:: Work order ::
Pull every line containing "agent" from the listing below.

:: Input material ::
····················

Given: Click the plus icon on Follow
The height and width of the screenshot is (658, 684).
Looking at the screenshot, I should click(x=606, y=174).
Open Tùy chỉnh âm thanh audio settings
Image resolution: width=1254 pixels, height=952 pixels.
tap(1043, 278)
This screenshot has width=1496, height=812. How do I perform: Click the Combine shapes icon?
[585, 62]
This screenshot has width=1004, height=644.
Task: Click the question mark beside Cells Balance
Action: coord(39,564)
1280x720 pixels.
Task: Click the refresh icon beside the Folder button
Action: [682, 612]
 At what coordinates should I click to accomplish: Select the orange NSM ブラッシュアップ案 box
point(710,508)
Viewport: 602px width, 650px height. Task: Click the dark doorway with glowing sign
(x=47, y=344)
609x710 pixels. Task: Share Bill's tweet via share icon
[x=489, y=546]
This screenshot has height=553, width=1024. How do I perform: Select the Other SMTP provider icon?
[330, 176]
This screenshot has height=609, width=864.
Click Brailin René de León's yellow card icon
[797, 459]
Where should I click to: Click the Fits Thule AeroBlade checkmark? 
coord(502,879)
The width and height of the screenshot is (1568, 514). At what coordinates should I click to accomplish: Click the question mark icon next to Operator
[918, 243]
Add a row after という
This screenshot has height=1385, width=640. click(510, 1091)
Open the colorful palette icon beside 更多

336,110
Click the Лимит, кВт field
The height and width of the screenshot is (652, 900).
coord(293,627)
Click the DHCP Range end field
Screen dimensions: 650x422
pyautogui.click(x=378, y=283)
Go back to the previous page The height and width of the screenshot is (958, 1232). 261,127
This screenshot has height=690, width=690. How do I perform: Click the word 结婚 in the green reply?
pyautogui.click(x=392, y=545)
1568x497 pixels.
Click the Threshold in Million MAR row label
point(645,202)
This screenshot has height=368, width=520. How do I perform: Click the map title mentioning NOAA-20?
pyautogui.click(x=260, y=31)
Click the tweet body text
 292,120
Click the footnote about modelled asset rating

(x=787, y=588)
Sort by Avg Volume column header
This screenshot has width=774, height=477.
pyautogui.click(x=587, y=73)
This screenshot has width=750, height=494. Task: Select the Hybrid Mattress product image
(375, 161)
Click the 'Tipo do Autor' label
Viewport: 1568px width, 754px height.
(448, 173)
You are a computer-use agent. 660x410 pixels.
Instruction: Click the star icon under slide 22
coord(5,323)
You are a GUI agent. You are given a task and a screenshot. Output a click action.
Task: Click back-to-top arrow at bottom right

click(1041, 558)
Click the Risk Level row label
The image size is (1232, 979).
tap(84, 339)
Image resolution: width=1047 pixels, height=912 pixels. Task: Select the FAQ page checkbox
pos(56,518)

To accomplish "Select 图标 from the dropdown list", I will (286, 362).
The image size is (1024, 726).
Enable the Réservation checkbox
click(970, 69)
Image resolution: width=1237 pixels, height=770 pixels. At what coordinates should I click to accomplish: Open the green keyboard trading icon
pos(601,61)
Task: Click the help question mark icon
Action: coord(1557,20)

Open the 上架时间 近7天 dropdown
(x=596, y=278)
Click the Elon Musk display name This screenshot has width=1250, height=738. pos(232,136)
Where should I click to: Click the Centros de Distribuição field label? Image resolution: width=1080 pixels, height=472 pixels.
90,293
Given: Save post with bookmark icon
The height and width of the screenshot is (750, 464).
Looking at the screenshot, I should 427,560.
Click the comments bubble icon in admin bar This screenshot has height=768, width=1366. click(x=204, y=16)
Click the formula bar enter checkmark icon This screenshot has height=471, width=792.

····················

:: Answer to this task ::
You are a computer-use agent. 660x410 pixels.
You are a GUI agent. You are given a task and a screenshot. Output a click action.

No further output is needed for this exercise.